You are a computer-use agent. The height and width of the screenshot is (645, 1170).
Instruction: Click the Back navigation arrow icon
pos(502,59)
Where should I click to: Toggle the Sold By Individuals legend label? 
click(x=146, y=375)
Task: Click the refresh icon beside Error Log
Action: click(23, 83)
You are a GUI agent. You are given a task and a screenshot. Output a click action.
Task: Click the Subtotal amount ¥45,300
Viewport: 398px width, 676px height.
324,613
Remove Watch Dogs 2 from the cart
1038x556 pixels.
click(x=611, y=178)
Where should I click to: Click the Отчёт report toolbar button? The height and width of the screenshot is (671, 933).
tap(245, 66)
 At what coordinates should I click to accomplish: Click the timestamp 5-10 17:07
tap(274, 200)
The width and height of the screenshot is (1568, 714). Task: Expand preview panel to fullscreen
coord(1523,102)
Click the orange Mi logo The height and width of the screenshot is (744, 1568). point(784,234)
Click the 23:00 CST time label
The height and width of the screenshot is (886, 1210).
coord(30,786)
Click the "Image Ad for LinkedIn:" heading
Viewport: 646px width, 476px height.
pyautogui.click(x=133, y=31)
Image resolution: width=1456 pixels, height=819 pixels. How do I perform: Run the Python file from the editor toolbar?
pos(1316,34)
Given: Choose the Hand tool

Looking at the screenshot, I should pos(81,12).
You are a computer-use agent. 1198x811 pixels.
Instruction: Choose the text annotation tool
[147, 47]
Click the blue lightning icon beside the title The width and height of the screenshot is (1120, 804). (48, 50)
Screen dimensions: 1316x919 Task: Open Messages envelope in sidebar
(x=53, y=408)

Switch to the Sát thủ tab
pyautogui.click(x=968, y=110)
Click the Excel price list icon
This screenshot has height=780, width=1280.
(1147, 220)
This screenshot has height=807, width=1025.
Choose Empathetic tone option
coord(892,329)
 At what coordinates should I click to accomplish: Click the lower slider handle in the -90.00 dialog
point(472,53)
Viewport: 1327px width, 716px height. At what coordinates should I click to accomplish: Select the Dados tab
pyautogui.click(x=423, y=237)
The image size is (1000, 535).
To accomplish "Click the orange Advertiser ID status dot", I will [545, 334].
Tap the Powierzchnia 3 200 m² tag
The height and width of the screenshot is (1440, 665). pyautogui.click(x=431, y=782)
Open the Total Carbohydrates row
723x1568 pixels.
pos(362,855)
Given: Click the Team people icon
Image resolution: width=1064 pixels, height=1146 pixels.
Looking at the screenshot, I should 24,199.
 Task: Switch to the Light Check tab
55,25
◇ ◇ ◇
▶ [BRIEF]
Reproduce the records above line for line, without changing anything.

▶ [SOLUTION TO THIS PROBLEM]
You are a computer-use agent. The height and width of the screenshot is (645, 1170).
Instruction: Click the Back navigation arrow icon
pos(502,59)
Where should I click to: Toggle the Sold By Individuals legend label? 
click(x=146, y=375)
Task: Click the refresh icon beside Error Log
Action: click(23, 83)
You are a GUI agent. You are given a task and a screenshot. Output a click action.
Task: Click the Subtotal amount ¥45,300
Viewport: 398px width, 676px height.
324,613
Remove Watch Dogs 2 from the cart
1038x556 pixels.
click(x=611, y=178)
Where should I click to: Click the Отчёт report toolbar button? The height and width of the screenshot is (671, 933).
tap(245, 66)
 At what coordinates should I click to accomplish: Click the timestamp 5-10 17:07
tap(274, 200)
The width and height of the screenshot is (1568, 714). Task: Expand preview panel to fullscreen
coord(1523,102)
Click the orange Mi logo The height and width of the screenshot is (744, 1568). point(784,234)
Click the 23:00 CST time label
The height and width of the screenshot is (886, 1210).
coord(30,786)
Click the "Image Ad for LinkedIn:" heading
Viewport: 646px width, 476px height.
pyautogui.click(x=133, y=31)
Image resolution: width=1456 pixels, height=819 pixels. How do I perform: Run the Python file from the editor toolbar?
pos(1316,34)
Given: Choose the Hand tool

Looking at the screenshot, I should pos(81,12).
You are a computer-use agent. 1198x811 pixels.
Instruction: Choose the text annotation tool
[147, 47]
Click the blue lightning icon beside the title The width and height of the screenshot is (1120, 804). (48, 50)
Screen dimensions: 1316x919 Task: Open Messages envelope in sidebar
(x=53, y=408)

Switch to the Sát thủ tab
pyautogui.click(x=968, y=110)
Click the Excel price list icon
This screenshot has height=780, width=1280.
(1147, 220)
This screenshot has height=807, width=1025.
Choose Empathetic tone option
coord(892,329)
 At what coordinates should I click to accomplish: Click the lower slider handle in the -90.00 dialog
point(472,53)
Viewport: 1327px width, 716px height. At what coordinates should I click to accomplish: Select the Dados tab
pyautogui.click(x=423, y=237)
The image size is (1000, 535).
To accomplish "Click the orange Advertiser ID status dot", I will [545, 334].
Tap the Powierzchnia 3 200 m² tag
The height and width of the screenshot is (1440, 665). pyautogui.click(x=431, y=782)
Open the Total Carbohydrates row
723x1568 pixels.
pos(362,855)
Given: Click the Team people icon
Image resolution: width=1064 pixels, height=1146 pixels.
Looking at the screenshot, I should 24,199.
 Task: Switch to the Light Check tab
55,25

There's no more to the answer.